◆ **What the task asks**: The required output is the exact run of lines from the one bearing "Contact Us (75, 751)" through the final line of the listing below, with the pictures removed.

◆ **Data records**:
•••••

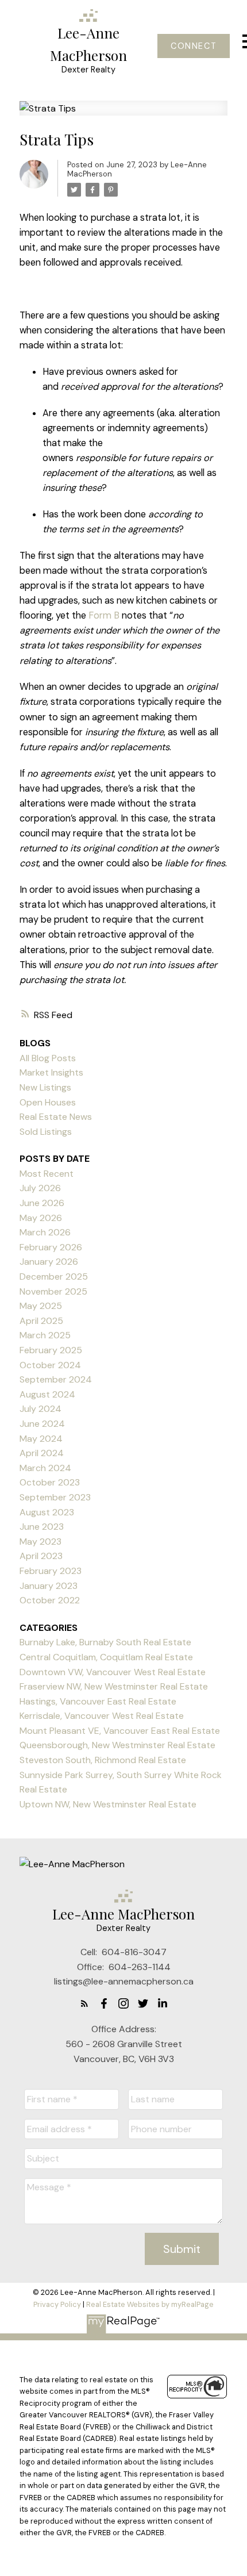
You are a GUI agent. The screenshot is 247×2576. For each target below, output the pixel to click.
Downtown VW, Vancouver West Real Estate (113, 1672)
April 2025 (41, 1321)
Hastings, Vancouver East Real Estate (98, 1701)
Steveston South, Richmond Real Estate (103, 1760)
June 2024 (42, 1424)
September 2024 (56, 1379)
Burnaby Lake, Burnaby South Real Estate (105, 1642)
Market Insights (51, 1072)
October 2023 (50, 1482)
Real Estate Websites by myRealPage (150, 2304)
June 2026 (42, 1203)
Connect (194, 46)
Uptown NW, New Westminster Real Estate (108, 1804)
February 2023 (51, 1571)
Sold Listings (46, 1132)
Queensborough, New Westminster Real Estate (117, 1745)
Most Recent (47, 1174)
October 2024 (50, 1365)
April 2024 (42, 1453)
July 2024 (40, 1409)
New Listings (45, 1087)
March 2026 (45, 1232)
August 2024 (47, 1394)
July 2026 (40, 1188)
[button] (193, 46)
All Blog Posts (48, 1058)
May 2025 (41, 1306)
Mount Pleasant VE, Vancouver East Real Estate (120, 1731)
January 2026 (49, 1262)
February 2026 (51, 1247)
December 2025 (54, 1276)
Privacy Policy (57, 2304)
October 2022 (50, 1600)
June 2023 (42, 1527)
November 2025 (53, 1291)
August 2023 (47, 1512)
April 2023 (41, 1556)
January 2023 (49, 1586)
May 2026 (41, 1218)
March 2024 (45, 1468)
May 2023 (40, 1541)
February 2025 (51, 1350)
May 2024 (41, 1439)
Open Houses (48, 1102)
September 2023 (55, 1497)
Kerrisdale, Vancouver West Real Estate (102, 1716)
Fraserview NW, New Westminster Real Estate (114, 1686)
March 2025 (45, 1335)
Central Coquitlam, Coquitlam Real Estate (106, 1657)
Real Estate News (56, 1117)
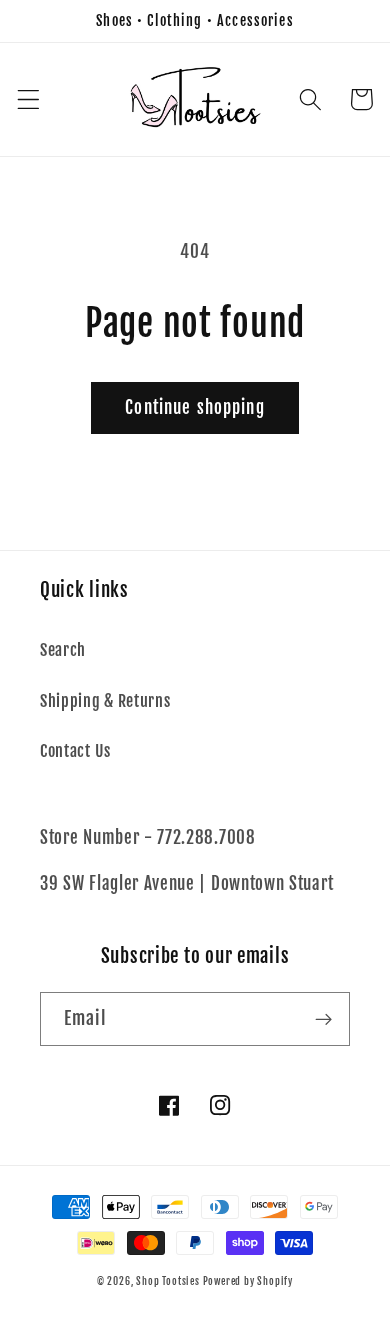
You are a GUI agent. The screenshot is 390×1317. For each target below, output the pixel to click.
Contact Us (75, 751)
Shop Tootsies (169, 1281)
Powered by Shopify (248, 1281)
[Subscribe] (323, 1019)
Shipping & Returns (105, 701)
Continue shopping (195, 407)
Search (63, 650)
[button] (28, 99)
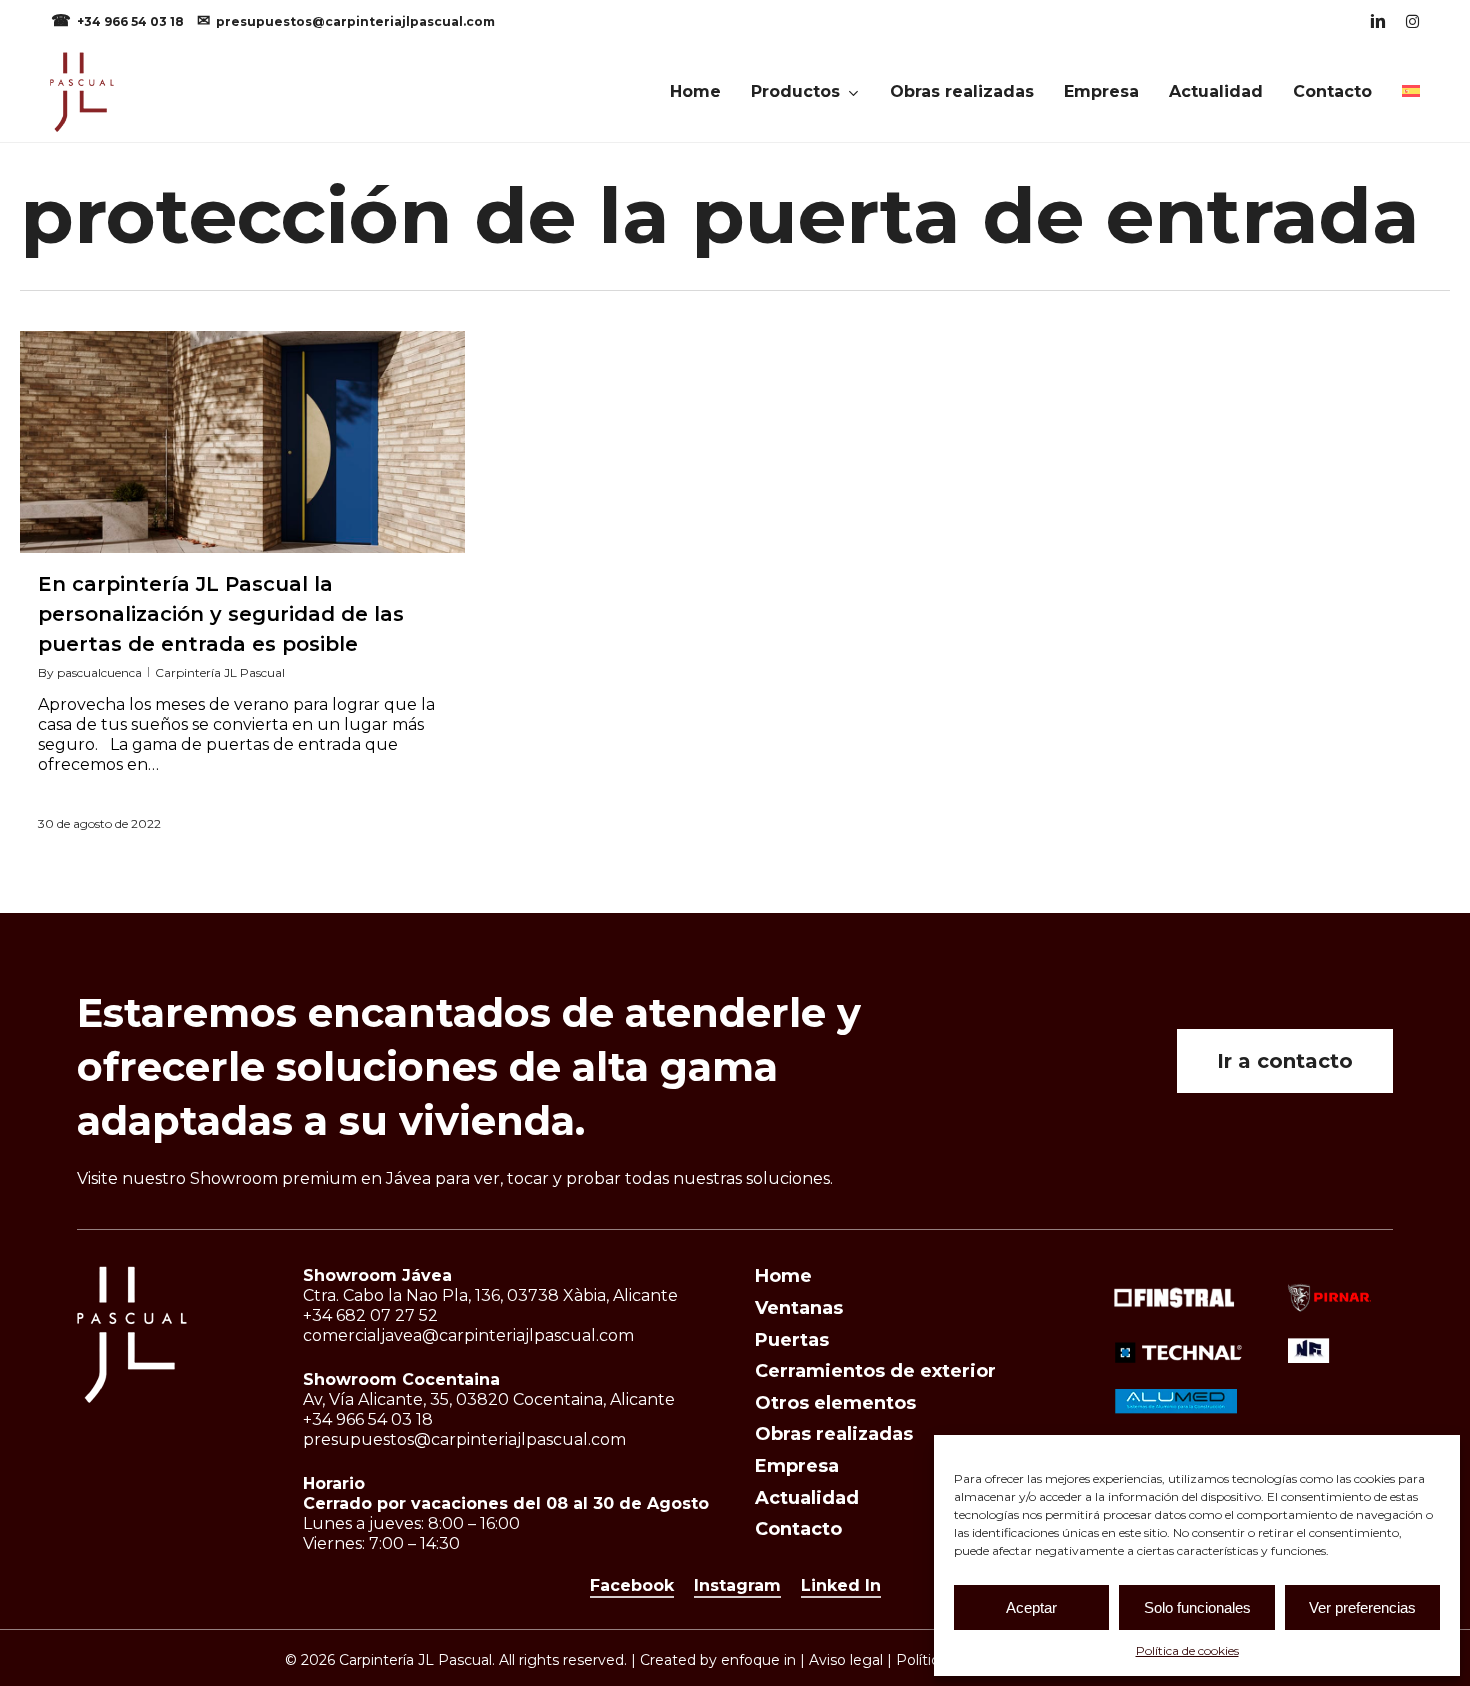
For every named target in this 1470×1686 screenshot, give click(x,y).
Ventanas (799, 1308)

•••••

◆ **Answer section**:
Contact Us (75, 751)
Shop Tootsies (169, 1281)
Powered by Shopify (248, 1281)
[Subscribe] (323, 1019)
Shipping & Returns (105, 701)
Continue shopping (195, 407)
Search (63, 650)
[button] (28, 99)
For every named target in this 1470×1686 screenshot, give click(x,y).
Ventanas (799, 1308)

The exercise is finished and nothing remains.